4 August 2023
The Royal Australasian College of Physicians (RACP) is committed to the principles of the Uluru Statement from the Heart, including constitutional recognition and the establishment of an Aboriginal and Torres Strait Islander Voice to Parliament.
The College says a First Nations Voice to Parliament is a critical step towards genuine reconciliation and will lead to real health benefits for Aboriginal and Torres Strait Islander people and their communities.
The RACP recognises the historical and ongoing trauma of colonisation and its impacts on the physical, emotional, and spiritual health of First Nations people. The legacy of colonisation continues to manifest in health inequities that Aboriginal and Torres Strait Islander people face today, including a lower life expectancy.
The right to self-determination is critical to addressing the disparities in health outcomes for First Nations people. A constitutionally enshrined Voice to Parliament will empower Aboriginal and Torres Strait Islander people to have greater agency over the decisions, laws and policies that affect their lives.

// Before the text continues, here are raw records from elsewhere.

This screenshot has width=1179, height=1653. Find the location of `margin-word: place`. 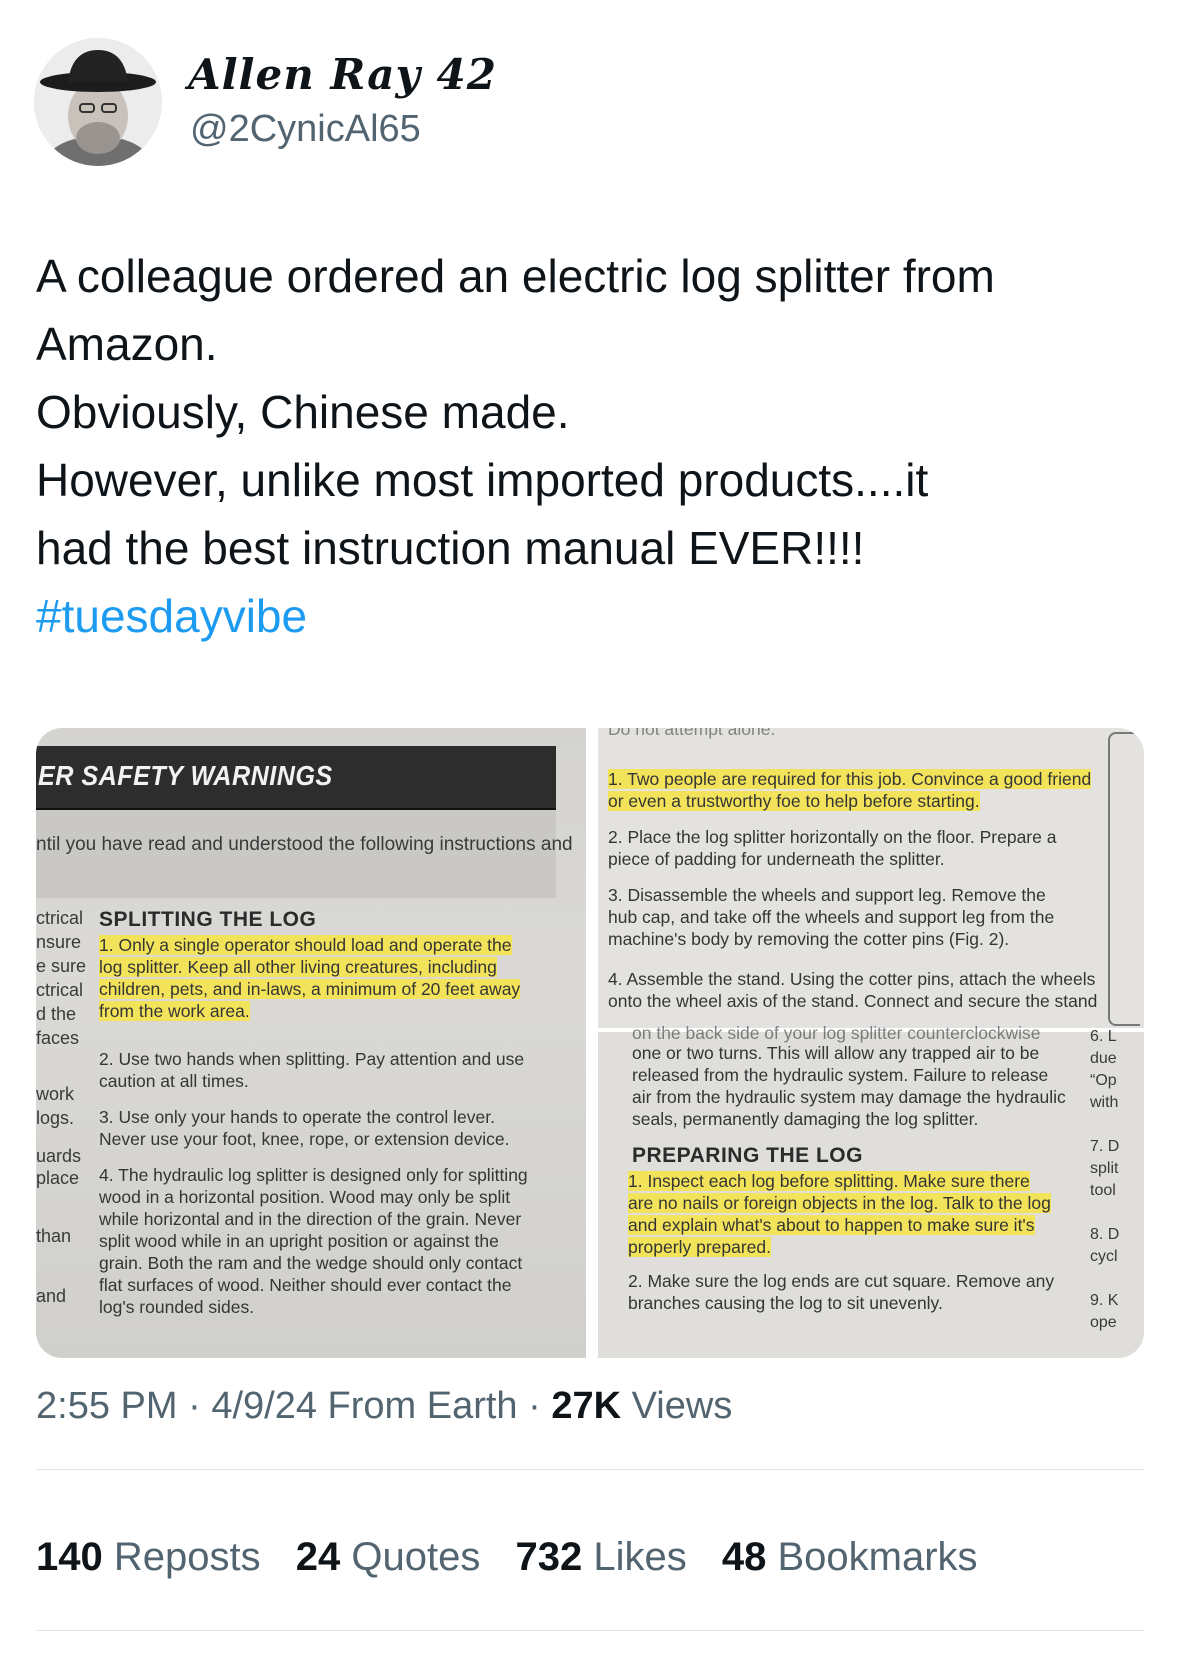

margin-word: place is located at coordinates (58, 1178).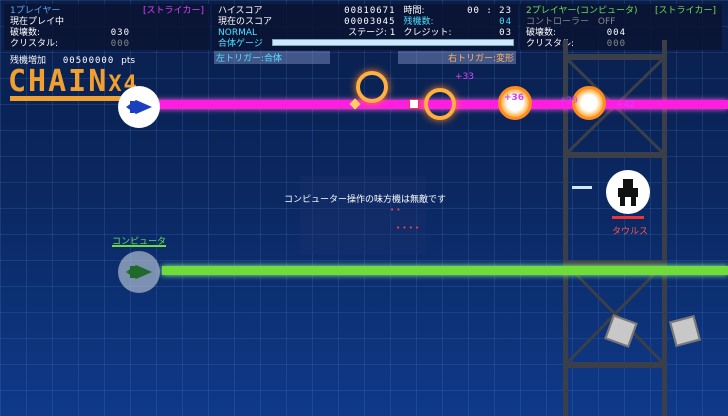 The image size is (728, 416). Describe the element at coordinates (582, 188) in the screenshot. I see `boss-shot` at that location.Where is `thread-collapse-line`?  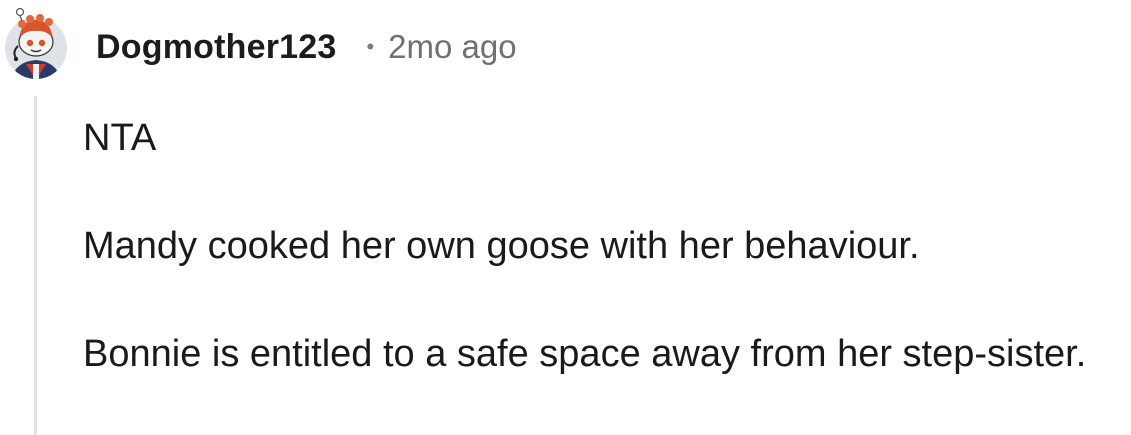 thread-collapse-line is located at coordinates (36, 266).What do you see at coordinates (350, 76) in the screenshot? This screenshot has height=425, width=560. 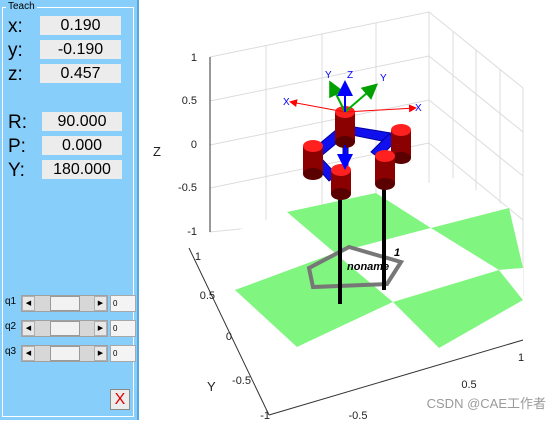 I see `frame-z-label: Z` at bounding box center [350, 76].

By actively involving First Nations voices in the decisions that impact their lives, we can work together to build trust and heal, improve access to culturally safe healthcare services, and support better health and wellbeing outcomes for First Nations people overall.
Dr Jacqueline Small, RACP President, says “The RACP’s support for the Voice reflects our long-standing commitment to improving health outcomes for Aboriginal and Torres Strait Islander people and their communities.
“The recognition of Aboriginal and Torres Strait Islander people in the Australian Constitution is a necessary step towards healing and generational change.
“We proudly support the principles of a Voice to Parliament and its implementation to make real change in the lives of First Nations people.”
Professor Ngiare Brown, Chair, RACP Aboriginal and Torres Strait Islander Health Committee and Yuin Nation woman from the South Coast of NSW, says “For too long we have seen our Aboriginal and Torres Strait Islander community members suffer through a healthcare system that does not meet their needs.
“An Aboriginal and Torres Strait Islander Voice to Parliament aligns with principles that we know work in healthcare. Constitutional recognition is an important step in empowering our First Nations people whose voices have been historically silenced.
“There are significant gains made when Aboriginal and Torres Strait Islander peoples are empowered to resolve the issues that impact them deeply and directly.
“Constitutional protection for Aboriginal and Torres Strait Islander contributions to national policy will ensure content expertise to inform improved life expectancy, better social, physical, emotional and mental health outcomes, and positive life trajectories. It is about healing, strengthening Indigenous and non-Indigenous relationships, and greater agency for First Nations people over the decisions that impact their lives,” Professor Brown said.